*** Block opens ***
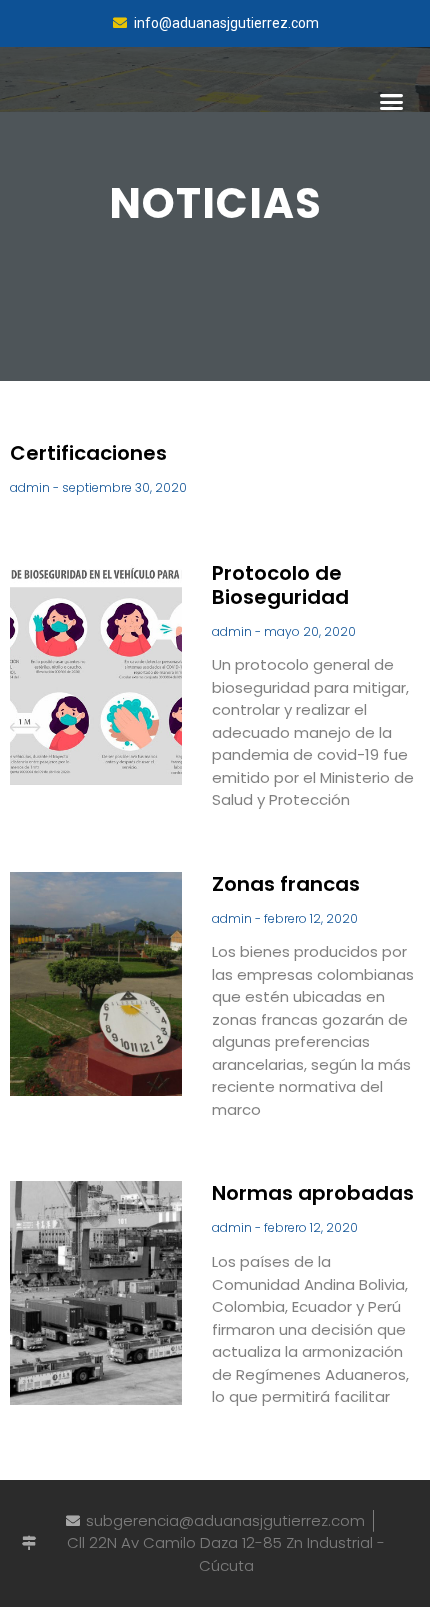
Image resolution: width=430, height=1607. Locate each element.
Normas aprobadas (313, 1193)
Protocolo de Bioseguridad (280, 585)
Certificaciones (88, 453)
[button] (392, 102)
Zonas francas (286, 884)
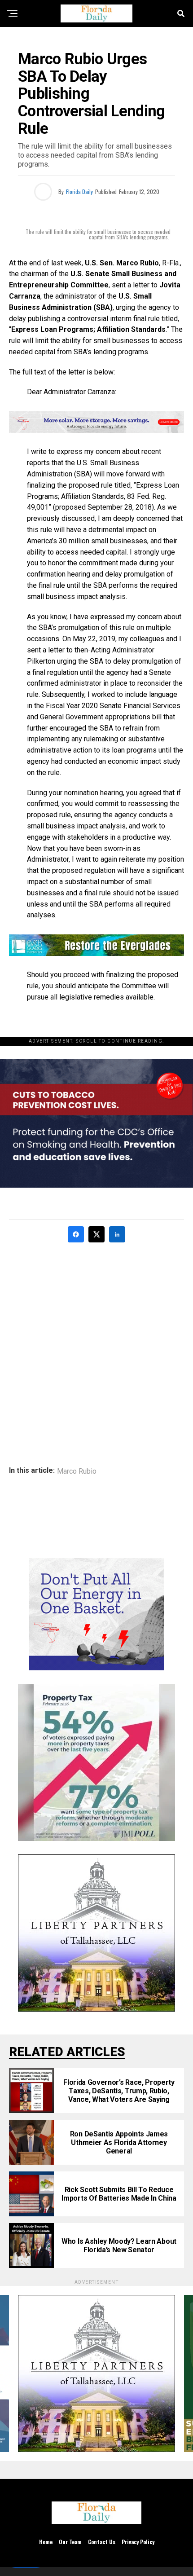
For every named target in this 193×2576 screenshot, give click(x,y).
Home (46, 2541)
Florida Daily (79, 191)
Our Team (70, 2541)
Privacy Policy (138, 2541)
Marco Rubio (76, 1471)
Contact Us (101, 2541)
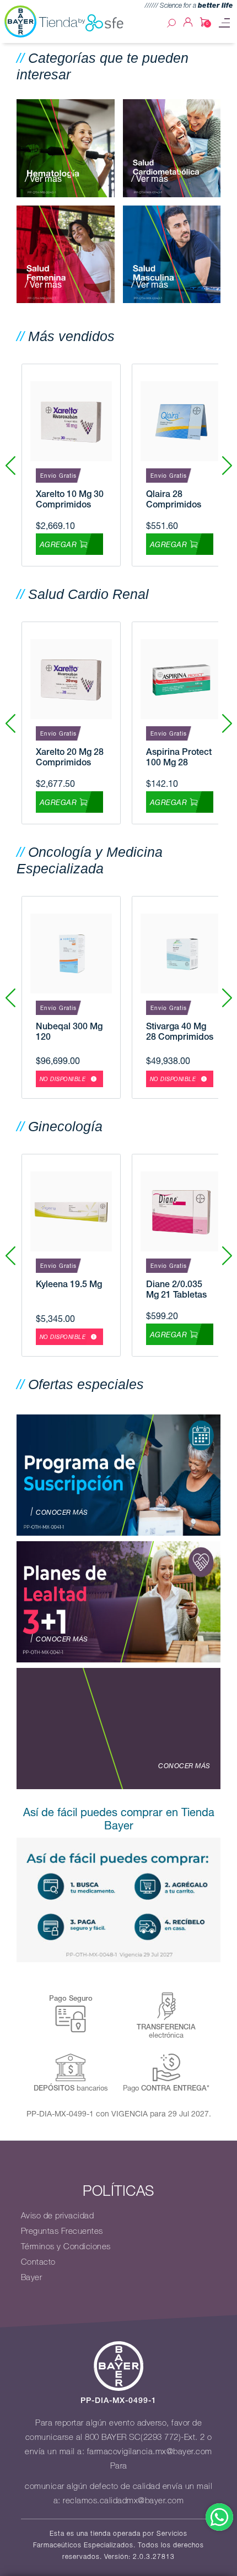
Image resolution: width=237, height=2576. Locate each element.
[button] (226, 465)
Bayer (31, 2277)
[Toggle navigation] (224, 23)
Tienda (58, 22)
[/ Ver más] (66, 147)
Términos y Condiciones (66, 2246)
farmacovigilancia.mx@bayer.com (149, 2451)
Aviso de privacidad (57, 2216)
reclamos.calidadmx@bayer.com (123, 2500)
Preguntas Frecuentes (62, 2231)
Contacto (38, 2262)
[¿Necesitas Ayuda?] (219, 2517)
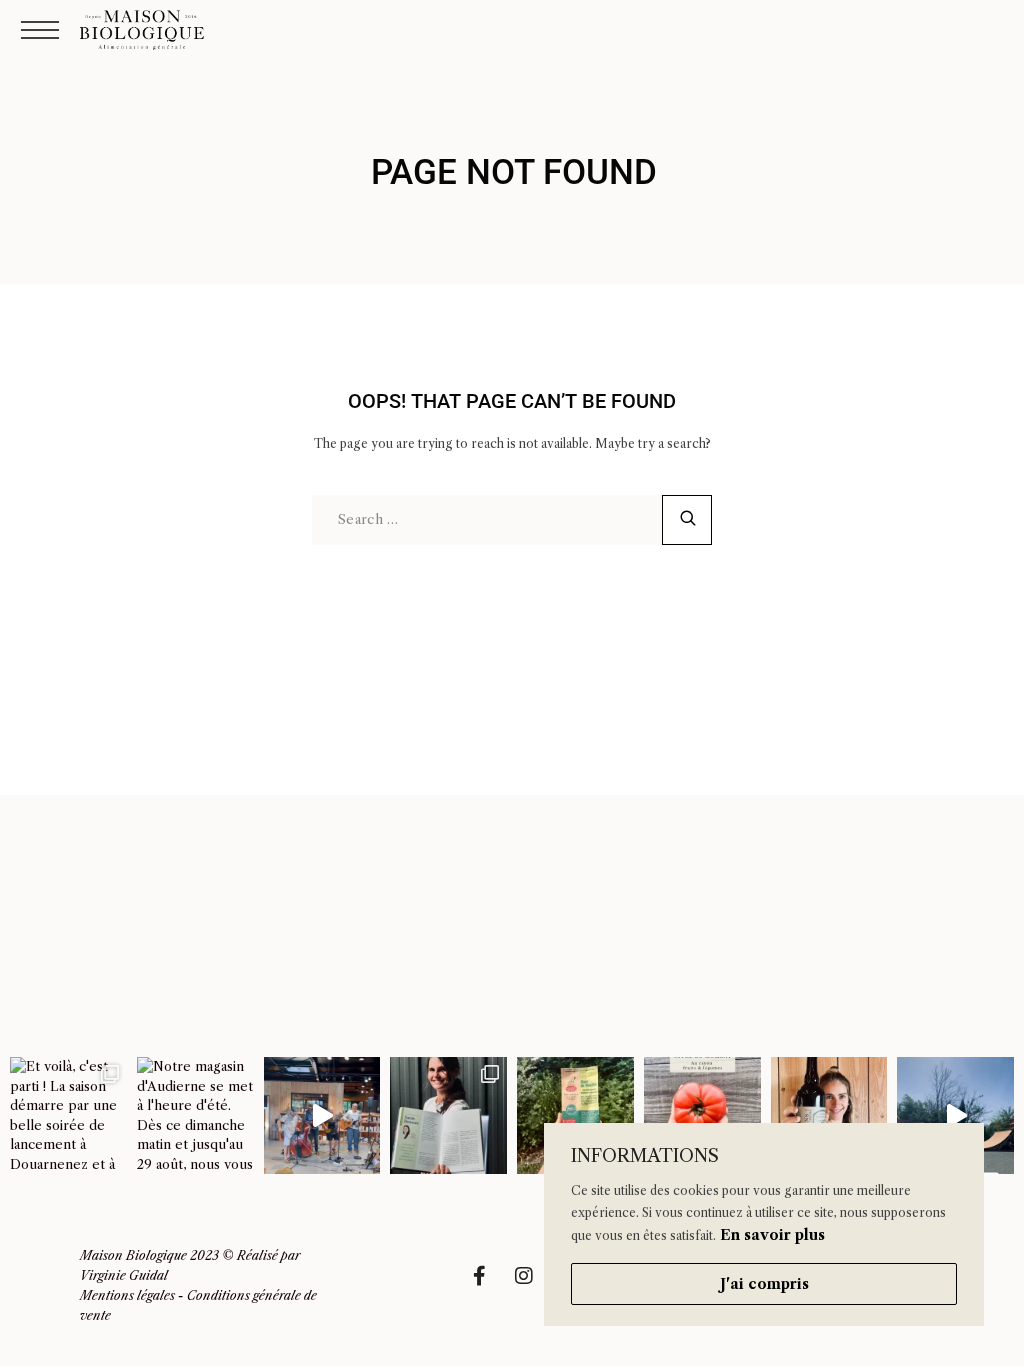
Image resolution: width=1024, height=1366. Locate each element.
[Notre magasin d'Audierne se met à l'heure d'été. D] (195, 1115)
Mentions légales (127, 1295)
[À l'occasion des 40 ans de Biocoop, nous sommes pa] (448, 1115)
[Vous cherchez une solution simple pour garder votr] (575, 1115)
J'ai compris (764, 1284)
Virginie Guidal (124, 1275)
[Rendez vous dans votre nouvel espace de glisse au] (955, 1115)
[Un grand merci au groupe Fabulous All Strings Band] (322, 1115)
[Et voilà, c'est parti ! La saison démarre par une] (68, 1115)
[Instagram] (534, 1286)
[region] (764, 1224)
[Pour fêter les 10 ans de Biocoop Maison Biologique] (829, 1115)
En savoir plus (772, 1235)
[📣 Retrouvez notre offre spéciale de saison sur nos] (702, 1115)
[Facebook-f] (489, 1286)
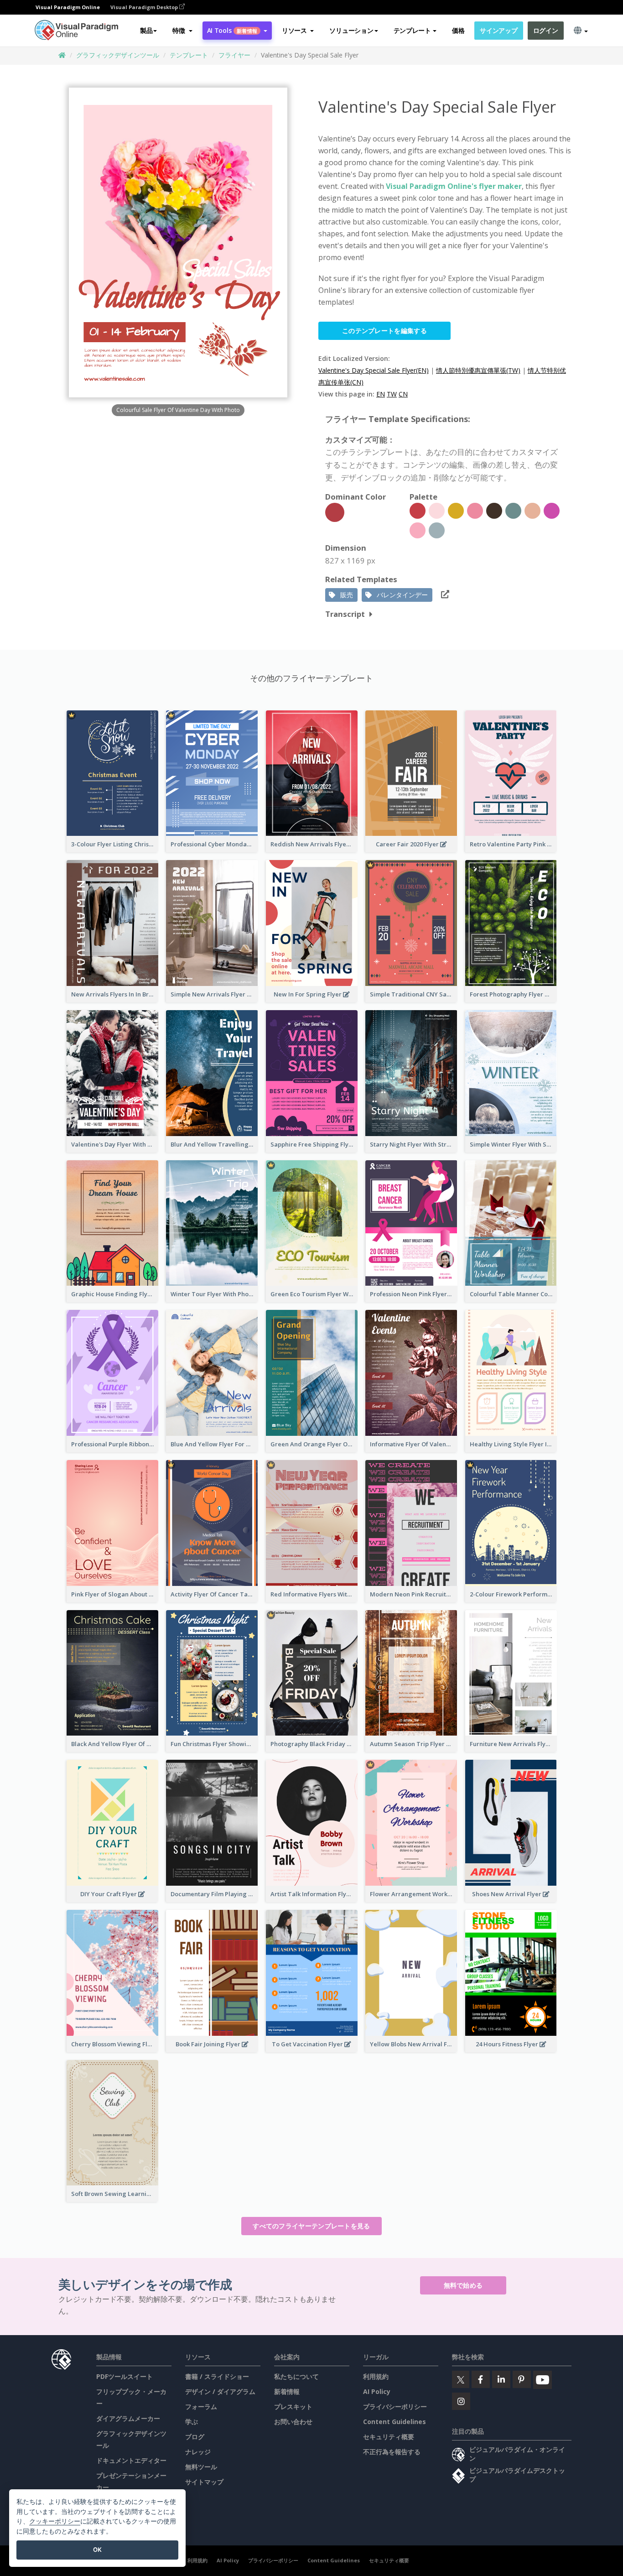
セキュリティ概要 (388, 2436)
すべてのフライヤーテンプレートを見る (311, 2225)
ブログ (194, 2436)
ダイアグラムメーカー (128, 2418)
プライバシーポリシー (395, 2406)
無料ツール (201, 2466)
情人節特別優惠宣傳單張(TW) (478, 370)
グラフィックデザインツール (117, 55)
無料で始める (463, 2285)
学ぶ (191, 2421)
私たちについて (296, 2376)
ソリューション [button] (351, 30)
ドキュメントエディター (131, 2460)
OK (97, 2549)
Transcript (345, 614)
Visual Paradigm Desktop (144, 7)
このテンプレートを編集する (384, 330)
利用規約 (376, 2376)
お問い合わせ (293, 2421)
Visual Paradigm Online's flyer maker (454, 186)
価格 (458, 30)
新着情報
*** Block closes ***
Please give back exactly the lines from the first line of the records above through the line containing "Florida Daily (79, 191)", only those and both included, with the pictures removed.

▸ **Expected answer**
Image resolution: width=430, height=1607. Locate each element.
Normas aprobadas (313, 1193)
Protocolo de Bioseguridad (280, 585)
Certificaciones (88, 453)
[button] (392, 102)
Zonas francas (286, 884)
For every named target in this 193×2576 screenshot, give click(x,y).
Home (46, 2541)
Florida Daily (79, 191)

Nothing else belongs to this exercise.